Trine senior design project seeks ways to prepare iron more efficiently

When dealing with millions of tons of metal, you want to work as efficiently as possible.

A senior design project carried out by a group of Trine University chemical engineering majors attempted to find improvements in the process of producing pure iron at Iron Dynamics, a division of Steel Dynamics, Inc.

Specifically, Alexandra Davidson of Glenside, Pennsylvania, Jake Doyle of Marengo, Illinois, and AnnaMarie Lechleidner Hartman of Bryan, Ohio, looked at the composition of iron briquettes that are melted, to see if different ratios or varieties of materials would reduce waste.

It was one of two projects Trine students conducted related to the process. Another group looked at the impact of speed and temperature on the briquettes.

More iron, less waste

The group examined ways to optimize the compressibility, which refers to the ability of the front-end solid mixture to be packed into small briquettes for melting, of the iron feed.

“As feed compressibility increases, more material can be fit into any given briquette, allowing for increased production capabilities,” said Hartman. “This project has the potential to increase compressibility of the feed mixture, resulting in less loose material upon briquetting the feed and less wasted/recycled material, which would in turn result in a higher production throughput throughout the entire process of creating liquid iron and subsequent steel products.”

The briquettes are held together with a mixture of lime and chemical byproducts that react and act as a glue. The team examined what happened with different ratios of binder to lime, as well as with different lime varieties.

“We ended up looking at the change in mixture density before and after it had been compressed to the extent of its capability, using this density difference to characterize each mixture,” said Doyle.

The group ultimately found there were not enough differences in the compressibility of the resulting briquettes to advise SDI to adjust their current operating parameters.

Real-world skills

Davidson said team members were attracted to the project by the opportunity to apply their learning to potentially have a real-world impact.

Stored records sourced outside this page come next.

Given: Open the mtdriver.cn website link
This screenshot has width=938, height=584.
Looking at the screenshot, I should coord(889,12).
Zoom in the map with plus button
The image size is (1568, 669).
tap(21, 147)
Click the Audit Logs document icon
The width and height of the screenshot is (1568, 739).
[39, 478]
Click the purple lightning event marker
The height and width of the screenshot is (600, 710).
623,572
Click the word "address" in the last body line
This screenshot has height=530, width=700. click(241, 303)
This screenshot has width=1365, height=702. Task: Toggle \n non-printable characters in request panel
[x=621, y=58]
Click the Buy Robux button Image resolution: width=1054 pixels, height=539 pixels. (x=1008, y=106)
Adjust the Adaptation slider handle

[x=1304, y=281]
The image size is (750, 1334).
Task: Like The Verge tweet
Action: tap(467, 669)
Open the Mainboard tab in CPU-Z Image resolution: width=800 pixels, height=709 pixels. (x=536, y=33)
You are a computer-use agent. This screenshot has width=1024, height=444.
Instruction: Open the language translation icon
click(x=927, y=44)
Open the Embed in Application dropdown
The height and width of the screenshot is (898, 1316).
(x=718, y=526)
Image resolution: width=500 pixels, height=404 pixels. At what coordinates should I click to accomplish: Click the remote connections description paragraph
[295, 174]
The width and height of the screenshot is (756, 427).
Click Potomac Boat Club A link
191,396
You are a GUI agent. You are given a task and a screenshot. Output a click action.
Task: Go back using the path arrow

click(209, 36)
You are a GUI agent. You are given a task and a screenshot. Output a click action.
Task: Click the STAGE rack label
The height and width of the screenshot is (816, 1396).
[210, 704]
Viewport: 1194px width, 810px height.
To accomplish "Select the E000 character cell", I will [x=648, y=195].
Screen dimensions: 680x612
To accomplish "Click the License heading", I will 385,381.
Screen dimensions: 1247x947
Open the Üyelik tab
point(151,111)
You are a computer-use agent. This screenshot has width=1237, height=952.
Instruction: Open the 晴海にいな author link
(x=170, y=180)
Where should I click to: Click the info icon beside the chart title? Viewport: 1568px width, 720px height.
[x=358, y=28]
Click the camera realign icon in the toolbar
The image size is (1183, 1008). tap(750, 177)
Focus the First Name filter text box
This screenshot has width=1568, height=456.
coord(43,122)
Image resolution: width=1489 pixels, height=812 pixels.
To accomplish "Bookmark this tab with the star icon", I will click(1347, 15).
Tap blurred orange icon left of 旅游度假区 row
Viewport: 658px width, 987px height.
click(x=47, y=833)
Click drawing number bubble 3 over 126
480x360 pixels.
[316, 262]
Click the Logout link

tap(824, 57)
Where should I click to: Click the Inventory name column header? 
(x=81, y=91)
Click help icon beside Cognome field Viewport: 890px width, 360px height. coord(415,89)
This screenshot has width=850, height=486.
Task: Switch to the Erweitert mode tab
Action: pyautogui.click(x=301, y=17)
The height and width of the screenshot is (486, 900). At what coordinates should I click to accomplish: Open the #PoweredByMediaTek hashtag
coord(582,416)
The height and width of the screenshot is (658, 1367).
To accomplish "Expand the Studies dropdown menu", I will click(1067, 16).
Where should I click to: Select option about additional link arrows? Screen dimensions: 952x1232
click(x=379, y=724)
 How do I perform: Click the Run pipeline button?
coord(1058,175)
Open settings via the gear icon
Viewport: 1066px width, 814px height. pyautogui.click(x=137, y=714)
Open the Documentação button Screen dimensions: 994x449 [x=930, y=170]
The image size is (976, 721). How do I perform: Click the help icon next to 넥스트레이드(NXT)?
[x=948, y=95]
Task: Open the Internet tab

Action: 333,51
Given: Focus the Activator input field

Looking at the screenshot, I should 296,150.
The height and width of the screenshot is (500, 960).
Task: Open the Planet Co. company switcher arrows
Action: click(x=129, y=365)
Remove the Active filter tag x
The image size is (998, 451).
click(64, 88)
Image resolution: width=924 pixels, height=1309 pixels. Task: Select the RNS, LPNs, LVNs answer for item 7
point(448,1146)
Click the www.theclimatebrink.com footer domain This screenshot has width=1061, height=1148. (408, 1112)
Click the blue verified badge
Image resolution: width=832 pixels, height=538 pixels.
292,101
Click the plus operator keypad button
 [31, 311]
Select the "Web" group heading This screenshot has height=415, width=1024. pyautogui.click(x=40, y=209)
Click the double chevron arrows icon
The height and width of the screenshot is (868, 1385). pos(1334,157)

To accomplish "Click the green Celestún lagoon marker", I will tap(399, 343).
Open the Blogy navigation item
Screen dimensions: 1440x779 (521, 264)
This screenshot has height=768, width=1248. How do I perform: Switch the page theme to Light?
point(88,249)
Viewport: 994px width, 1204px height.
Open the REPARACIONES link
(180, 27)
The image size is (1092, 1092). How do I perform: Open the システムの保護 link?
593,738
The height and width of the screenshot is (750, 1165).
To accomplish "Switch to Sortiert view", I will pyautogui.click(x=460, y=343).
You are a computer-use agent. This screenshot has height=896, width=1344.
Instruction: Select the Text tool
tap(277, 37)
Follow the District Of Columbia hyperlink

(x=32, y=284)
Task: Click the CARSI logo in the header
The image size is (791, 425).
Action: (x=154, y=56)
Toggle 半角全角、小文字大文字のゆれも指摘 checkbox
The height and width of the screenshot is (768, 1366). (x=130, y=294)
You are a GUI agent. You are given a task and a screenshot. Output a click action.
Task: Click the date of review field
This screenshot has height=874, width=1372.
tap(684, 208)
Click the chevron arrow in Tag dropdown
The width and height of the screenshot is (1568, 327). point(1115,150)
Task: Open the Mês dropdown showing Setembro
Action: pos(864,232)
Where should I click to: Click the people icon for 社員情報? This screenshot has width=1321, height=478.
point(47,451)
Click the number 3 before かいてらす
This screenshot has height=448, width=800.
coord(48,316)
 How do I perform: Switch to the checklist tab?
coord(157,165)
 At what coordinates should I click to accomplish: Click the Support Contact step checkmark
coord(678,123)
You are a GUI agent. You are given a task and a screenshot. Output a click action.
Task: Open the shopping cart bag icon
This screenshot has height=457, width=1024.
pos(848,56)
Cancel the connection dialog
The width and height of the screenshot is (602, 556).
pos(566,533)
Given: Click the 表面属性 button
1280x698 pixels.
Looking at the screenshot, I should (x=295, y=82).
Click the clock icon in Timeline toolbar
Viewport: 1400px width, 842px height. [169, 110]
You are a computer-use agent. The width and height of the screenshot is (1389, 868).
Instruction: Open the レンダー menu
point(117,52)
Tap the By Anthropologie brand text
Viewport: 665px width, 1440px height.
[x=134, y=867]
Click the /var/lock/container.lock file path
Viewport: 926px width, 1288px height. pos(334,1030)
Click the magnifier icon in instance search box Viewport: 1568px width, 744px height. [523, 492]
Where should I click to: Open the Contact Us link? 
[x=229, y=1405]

“One of the most valuable skills we were able to apply throughout this project was general problem solving,” she said. “We faced many challenges in the process of figuring out how to test our samples and acquire meaningful results. Ultimately, we came back to the idea that sometimes the simplest solution is the best one, veering away from technology and to some more crude techniques to get the best results possible.”

Though team members are headed in vastly different directions — Hartman is going to work for SDI as a process metallurgist, Doyle will return to Trine this fall to complete a double-major in chemical engineering and mathematics and Davidson will compete her MBA at Trine — they said the skills they learned and put into practice will help them in their future pursuits.

“The project management, problem-solving and teamwork skills we were able to develop over the course of this project will benefit us all greatly as we continue forward in our careers,” Davidson said.